Mercy for a harassed firm

The Supreme Court "felt concerned about the hard luck" of International Conveyors Ltd, manufacturer of PVC coal conveyor belting made from imported nylon yarn, which was dragged into litigation over its imports in 1987. In 1991, the customs tribunal in Delhi had directed the revenue authorities to refund the amount demanded from and paid under protest by the company. Since it did not receive the refund of Rs 17 lakh, it moved the Bombay High Court, which passed an order to the revenue authorities to return the amount with interest. The revenue authorities instead of repaying, alleged unjust enrichment by the firm by recovering the tax from Coal India and Singarani Collieries. In the convoluted history of the case, the authorities continued to issue show cause notices. Ultimately, the Supreme Court saved the firm from further litigation by awarding costs, "looking at the hardship suffered by it."

Legal brawl over liquor label

The Delhi High Court has allowed a Goa firm, Real House Distillery Ltd, to use a modified trade mark for its whisky labelled 'Real', despite the objection of the European company, Pernod Ricard SA, which sells its liquour brands in 110 countries. The foreign company had objected to the colour and design of Real, arguing that it was likely to confuse the consumers. Earlier, the high court had asked the Goa firm to change the design and avoid navy blue on the label. It was done. However, Pernod contended that the navy blue colour was distinctly theirs and the Indian firm must use some other colour. However, in the latest judgment of a division bench, the court did not insist on changing the colour as the new label would not confuse the consumers.

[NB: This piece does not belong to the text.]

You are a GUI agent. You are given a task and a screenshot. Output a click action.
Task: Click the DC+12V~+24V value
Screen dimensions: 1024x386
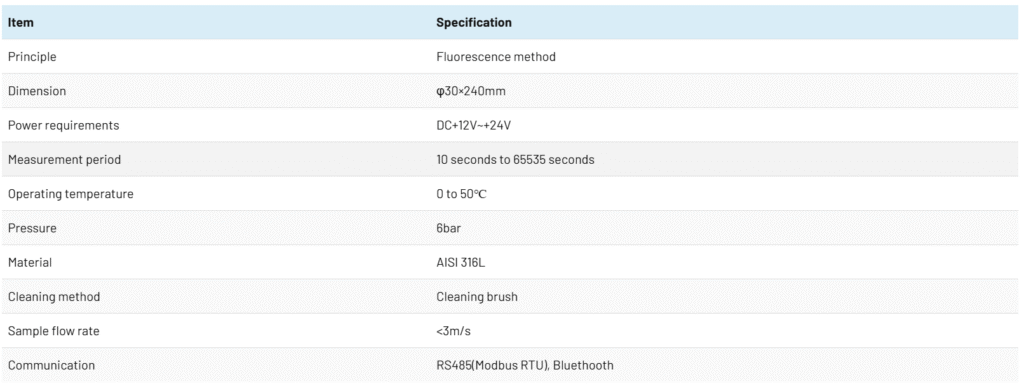[x=473, y=125]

Ricardo aperitif was priced at Rs 2,000 whereas the Goa product was available at Rs 60. Keeping both products side by side, the court stated that they were neither identical nor likely to deceive those who are likely to buy the alcoholic products.

Helping hand to revive sick firm

The Delhi High Court has dismissed the petition of the Union government challenging the order of the Appellate Authority for Industrial and Financial Reconstruction (AAIFR) which had asked the Railways to provide certain concessions to Cimmco Birla Ltd, in terms of the sanctioned scheme for rehabilitation of the firm. The company was declared sick by the BIFR and a revival scheme was proposed. Under the scheme, the company was entitled to get certain concession in the tenders floated by the Railways for supply of wagons, the business in which the company was engaged. The Railways did not adhere to it for various reasons. The high court stated that the concessions should be mandatorily followed.

Foreign order not always enforceable

The Bombay High Court has dismissed the petition of Marine Geotechnics LLC of Houston, US, against the Mumbai-based Coastal Marine Construction & Engineering Ltd stating that an ex-parte summary judgment obtained in a foreign country against an Indian company could not be termed a 'debt' due and payable by it in a winding up petition under the Companies Act. The Indian company was not represented before the Houston court when the US firm obtained a decree against it. It was not made order of the court in India. In such circumstances, it could not be said that the debt became payable, the high court said.